En sonunda kopan zincir kaosun başladı yer oluyordu tam olarak.

Kanayan el bilekleri kansızlıktan bayılanlar, Nil'e gururla bakanlar, sadece izleyenler ve en önemlisi gözü kara bir Nil.

Nil hızlıca zazorun üstüne atladı ve onu dövmeye başladı. Bu hırsla değil bir adam bir ordu devirebilirdi. Zazor ise bir yandan dayak yerken bir yandanda silahına ulaşmaya çalışıyordu. Zazor silahı alıp bayılmasın sınırlarındayken son gücü ile tetiğe bastı ve küçük bir mermi Nil'in karnına saplandı.

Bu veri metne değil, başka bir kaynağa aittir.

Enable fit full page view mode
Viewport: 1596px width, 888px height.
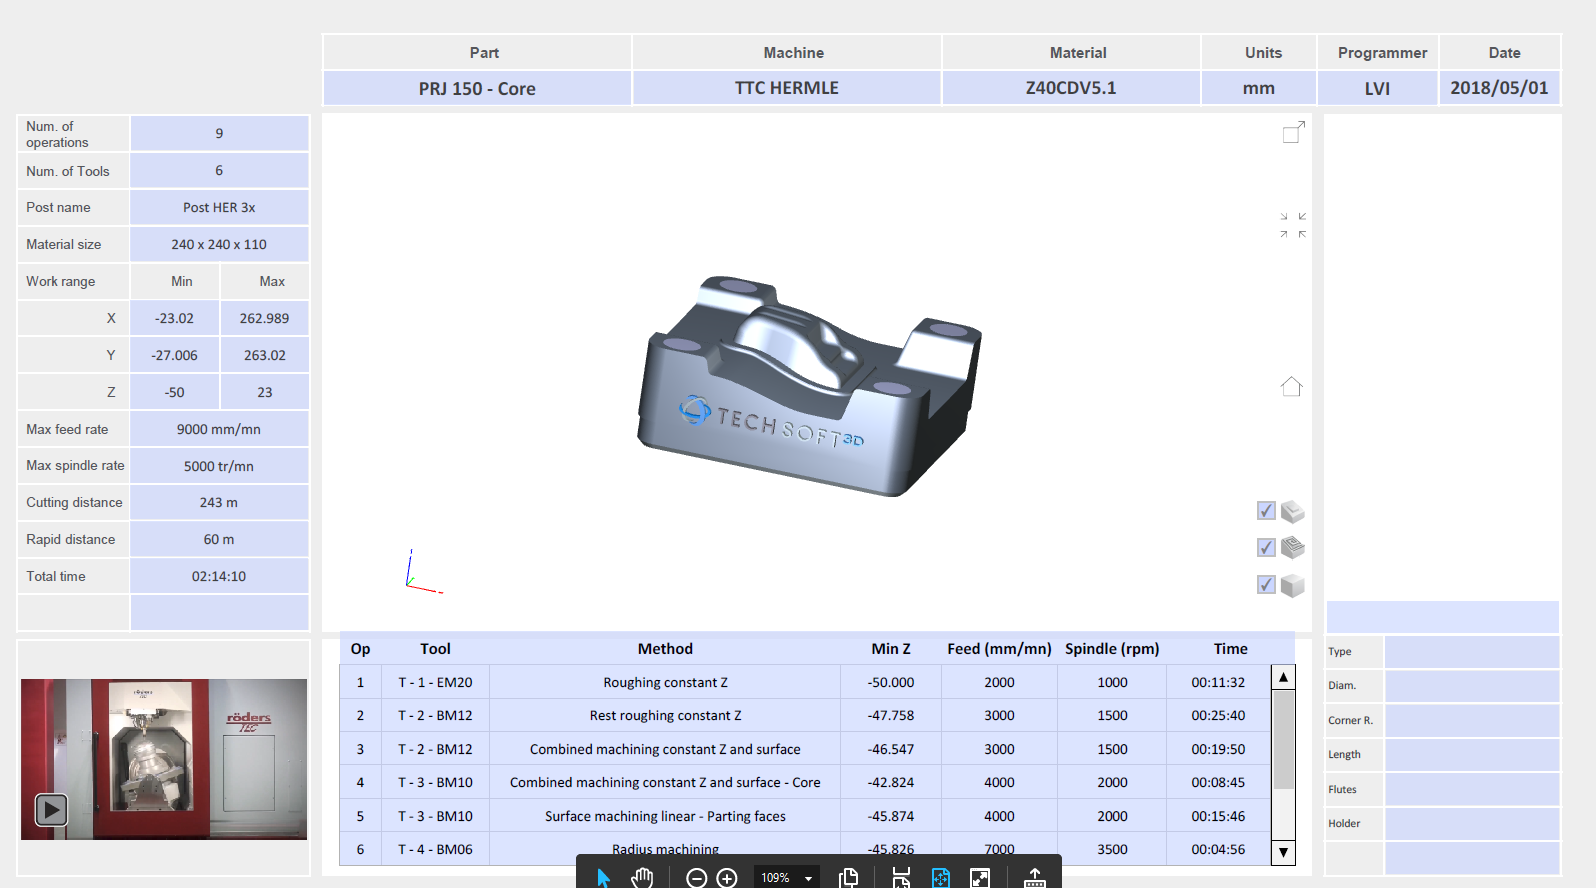coord(940,878)
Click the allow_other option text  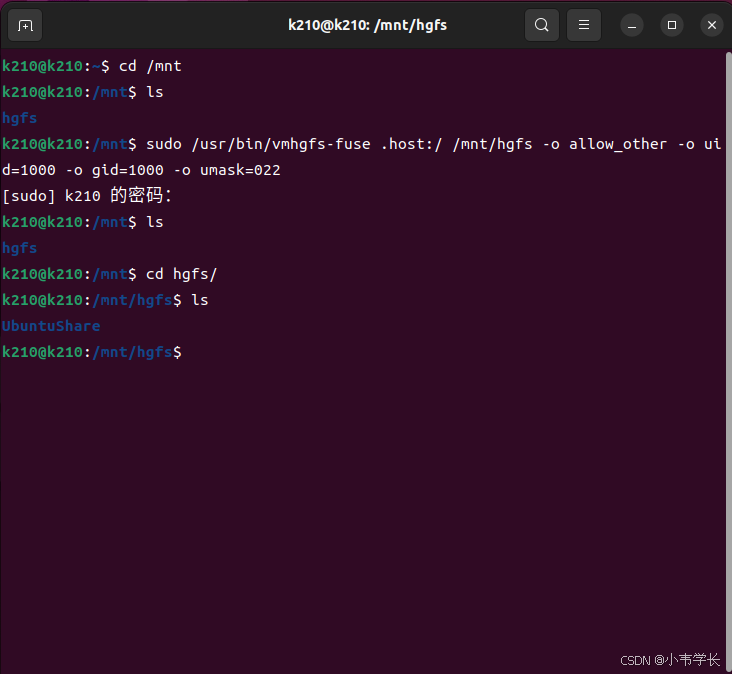pyautogui.click(x=618, y=144)
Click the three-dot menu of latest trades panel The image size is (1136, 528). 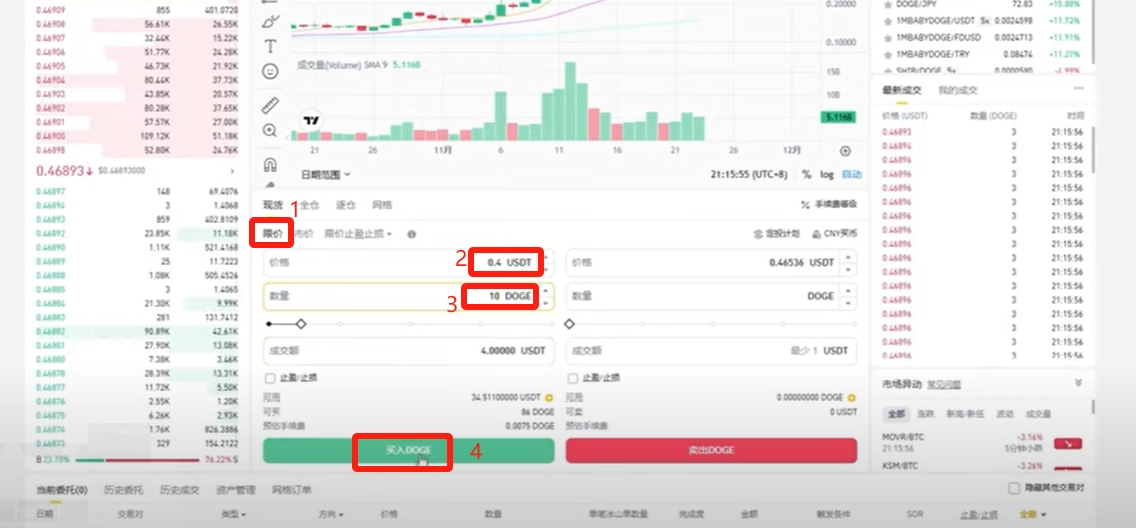[1079, 89]
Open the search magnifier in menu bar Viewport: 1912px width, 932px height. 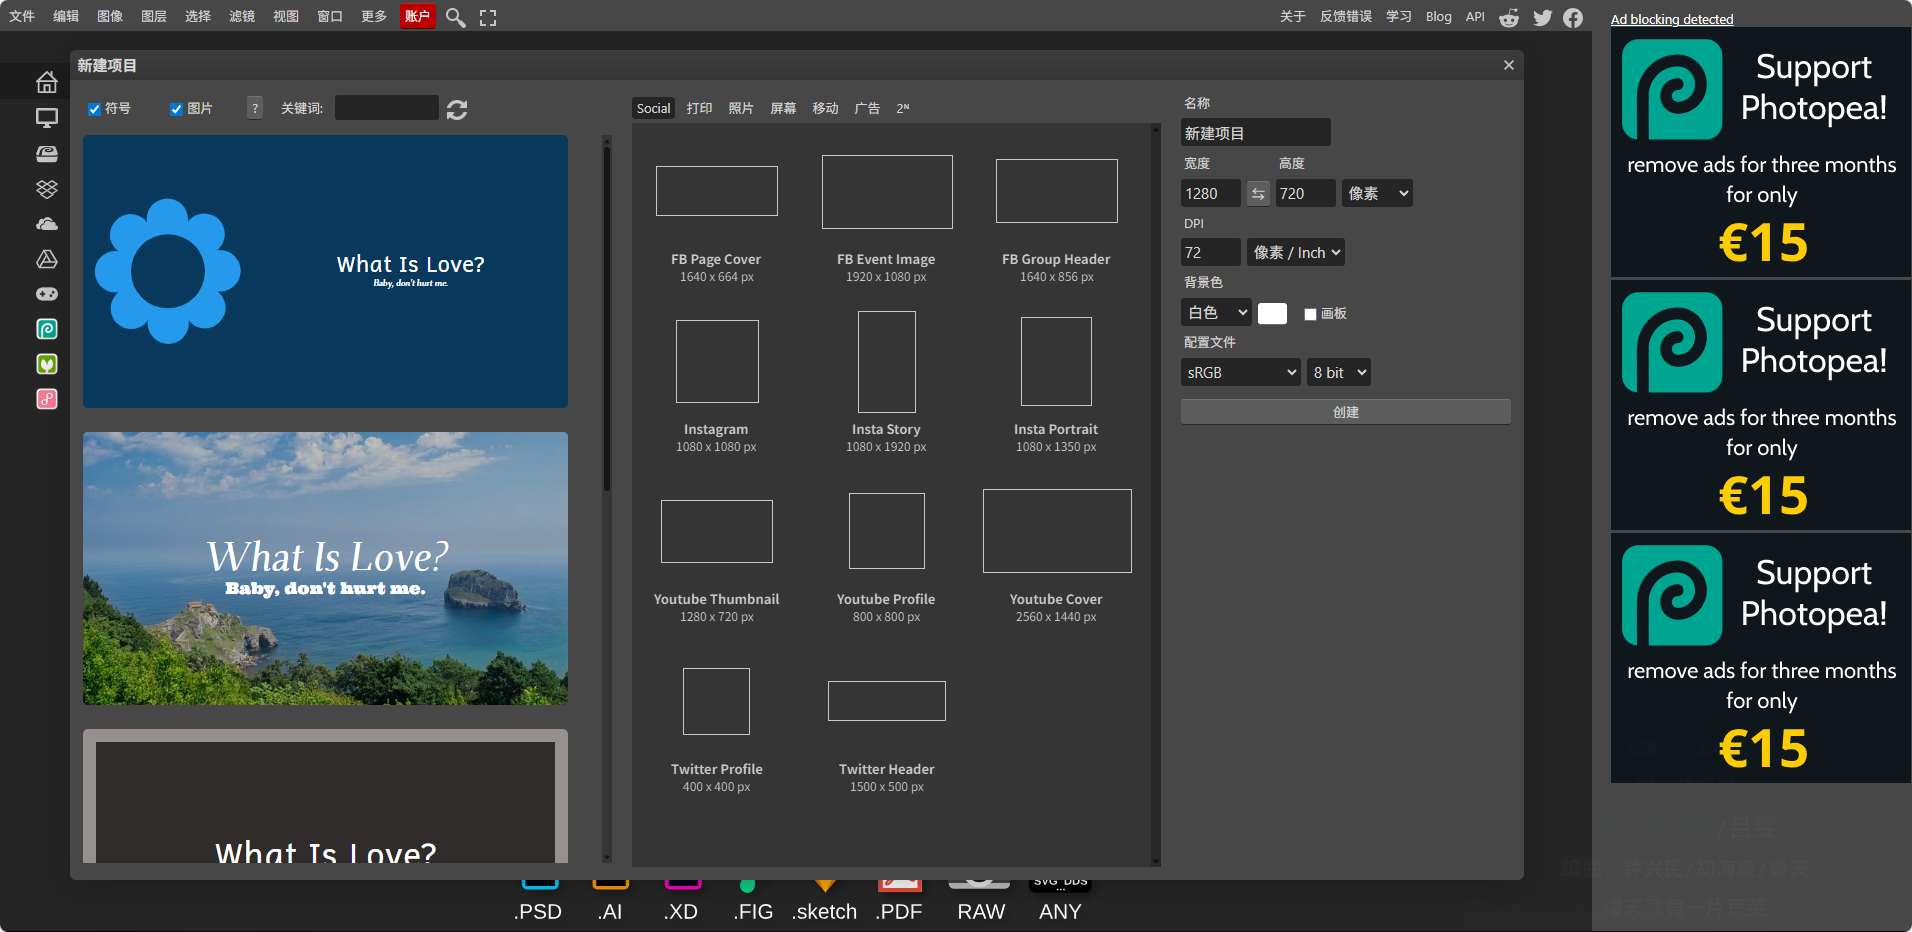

Nil aldığı darbeyi görmezden gelmeye çalışarak hızlıca silahı aldı ve masadaki işgence aletlerine baktı. Birkaç çakı ve Bıçak alıp kapıya doğru ilerledi çatışma sesleri ise gelmeye başlamıştı destek gelmişti Berk en sonunda başarmıştı.

Desteğin geldiğini fark eden Nil hızlıca timine döndü ve bir kaç parça kıyafet parçasıyla yaralarını sarmaya başlamıştı timinin ama kendisi kan kaybından bayılmıştı.